Since its founding in the Ming Dynasty (1368-1644), Changshengchuan's tea traveled through ancient tea routes to border regions, becoming a daily necessity for multi-ethnic communities.

To this day, it remains a designated producer of specialty ethnic goods, supplying border areas under plans organized by the national ethnic affairs authorities.

As a key component of Hubei's pairing assistance program in Xinjiang, Changshengchuan worked closely with Bortala Mongol autonomous prefecture in the north of Xinjiang since 2018.

"We hold regular training sessions at the prefecture's cultural center twice a year, teaching tea art techniques and sales skills," Jian says.

So far, Changshengchuan has developed 170 distributors and partners in Bortala, most of them local women.

E-commerce training has helped local partners expand sales online.

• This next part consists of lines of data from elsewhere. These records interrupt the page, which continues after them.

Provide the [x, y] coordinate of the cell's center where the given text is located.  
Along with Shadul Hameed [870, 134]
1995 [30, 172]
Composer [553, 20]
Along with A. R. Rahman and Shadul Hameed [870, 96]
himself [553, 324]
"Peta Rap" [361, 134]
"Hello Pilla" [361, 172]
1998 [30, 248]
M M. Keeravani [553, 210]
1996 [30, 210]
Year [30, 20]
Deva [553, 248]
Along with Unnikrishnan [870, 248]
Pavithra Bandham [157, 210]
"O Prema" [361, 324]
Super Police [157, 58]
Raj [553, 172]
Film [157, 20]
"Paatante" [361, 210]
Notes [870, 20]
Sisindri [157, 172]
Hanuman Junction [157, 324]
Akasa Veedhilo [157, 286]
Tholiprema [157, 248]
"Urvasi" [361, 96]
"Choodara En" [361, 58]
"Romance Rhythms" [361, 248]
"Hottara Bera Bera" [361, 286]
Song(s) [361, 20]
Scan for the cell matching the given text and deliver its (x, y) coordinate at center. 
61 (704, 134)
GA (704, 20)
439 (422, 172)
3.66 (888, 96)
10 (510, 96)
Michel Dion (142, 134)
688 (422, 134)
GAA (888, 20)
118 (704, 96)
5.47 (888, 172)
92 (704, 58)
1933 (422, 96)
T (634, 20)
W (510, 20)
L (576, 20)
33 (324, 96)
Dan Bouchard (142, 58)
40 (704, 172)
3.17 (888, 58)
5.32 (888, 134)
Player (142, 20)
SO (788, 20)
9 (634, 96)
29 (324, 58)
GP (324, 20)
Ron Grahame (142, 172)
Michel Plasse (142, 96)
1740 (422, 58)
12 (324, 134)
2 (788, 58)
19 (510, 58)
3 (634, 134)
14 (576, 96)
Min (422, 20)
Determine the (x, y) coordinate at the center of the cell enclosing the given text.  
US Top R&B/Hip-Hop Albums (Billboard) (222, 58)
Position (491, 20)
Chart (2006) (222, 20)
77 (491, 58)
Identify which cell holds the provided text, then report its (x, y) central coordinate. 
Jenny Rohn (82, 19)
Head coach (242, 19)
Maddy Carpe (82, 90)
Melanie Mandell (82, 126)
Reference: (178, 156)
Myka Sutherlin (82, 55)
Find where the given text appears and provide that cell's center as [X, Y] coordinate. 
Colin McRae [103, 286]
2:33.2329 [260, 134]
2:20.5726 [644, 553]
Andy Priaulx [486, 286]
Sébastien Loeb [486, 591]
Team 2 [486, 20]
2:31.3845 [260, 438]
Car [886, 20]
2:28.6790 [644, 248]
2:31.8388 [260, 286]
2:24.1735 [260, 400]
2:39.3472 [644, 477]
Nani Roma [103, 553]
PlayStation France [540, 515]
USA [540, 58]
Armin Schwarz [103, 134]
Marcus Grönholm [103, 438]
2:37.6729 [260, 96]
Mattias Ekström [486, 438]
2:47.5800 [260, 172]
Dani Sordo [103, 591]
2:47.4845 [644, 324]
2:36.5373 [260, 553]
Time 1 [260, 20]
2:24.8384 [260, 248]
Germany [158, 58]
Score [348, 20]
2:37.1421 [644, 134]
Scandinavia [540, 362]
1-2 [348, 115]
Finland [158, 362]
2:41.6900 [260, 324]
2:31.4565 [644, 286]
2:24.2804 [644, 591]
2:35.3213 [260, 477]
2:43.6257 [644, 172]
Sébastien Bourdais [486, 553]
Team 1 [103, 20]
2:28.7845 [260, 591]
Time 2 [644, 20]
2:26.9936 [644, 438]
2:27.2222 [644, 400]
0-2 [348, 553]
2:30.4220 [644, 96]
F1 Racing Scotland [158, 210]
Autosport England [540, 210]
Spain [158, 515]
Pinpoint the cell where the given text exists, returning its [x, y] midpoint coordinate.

"Many homemakers have become tea art specialists or salespeople through the program, earning monthly incomes between 5,000 and 6,000 yuan — all without leaving their hometowns," Jian says. Moreover, Changshengchuan not only sells brick tea in Xinjiang but also uses its Hubei distribution network to bring local specialties, such as Hotan jujubes and roses, to wider markets.

"Innovative tea products that incorporate these ingredients have been well received," Jian says.

With these partnerships, Changshengchuan has achieved steady sales growth in Xinjiang.

Annual sales in Bortala jumped from 120 tons at the beginning to nearly 2,000 tons, while regional sales across Xinjiang grew from around 5,000-6,000 tons to nearly 10,000 tons, Jian says.

"We are not just doing business — we are continuing an ethnic unity story centuries in the making," Jian says.

"We will keep helping local communities prosper through tea," she adds.

Both projects represent just a fraction of the extensive pairing assistance efforts carried out by provinces and municipalities across Xinjiang.

To date, China has established a four-tier representative intangible cultural heritage cataloguing system at the national, provincial, municipal, and county levels, enabling systematic protection of the outstanding traditional cultures of all regions and ethnic groups.

Cultural heritage has thus become both a vehicle and a bond that promote interactions among China's diverse ethnic groups.

Yangzhou jade carving municipal representative inheritor Xue Qun came to Hotan earlier this year, eager to learn from such exchanges.

"When inheritors from different regions and disciplines communicate freely and learn from one another, it creates a powerful synergy," she notes.

"We complement each other's strengths, improve our techniques, broaden our perspectives, and explore new markets."

The connection between Yangzhou jade carving and Hotan jade dates back decades.

In the 1980s, the Yangzhou jade factory partnered with an arts and crafts company in Hotan to establish a jade carving workshop, infusing Hotan's prized jade with Yangzhou's renowned craftsmanship.

In recent years, Yangzhou has trained over 100 jade carving practitioners from Hotan, two of whom have been recognized as autonomous regional-level masters of arts and crafts in Xinjiang. Yangzhou has also helped Hotan develop a range of culturally innovative jade products that have been well received in the marketplace.

Minawar Mutallip, a county-level inheritor of farmer paintings in Xinjiang's Makit county, has been a beneficiary of cultural exchange.

In 2017, feeling that her artistic practice had reached a technical plateau, she secured an opportunity to travel to southeastern Fujian province and study lacquer painting.

There, she began experimenting with incorporating materials such as alkaline powder and eggshell into her traditional farmer paintings, creating an innovative hybrid art form.

"Learning lacquer techniques wasn't easy — it came with the countless challenges of merging different artistic disciplines," she says. "But I'm determined to use more creative methods to depict the landscapes and the culture of Xinjiang."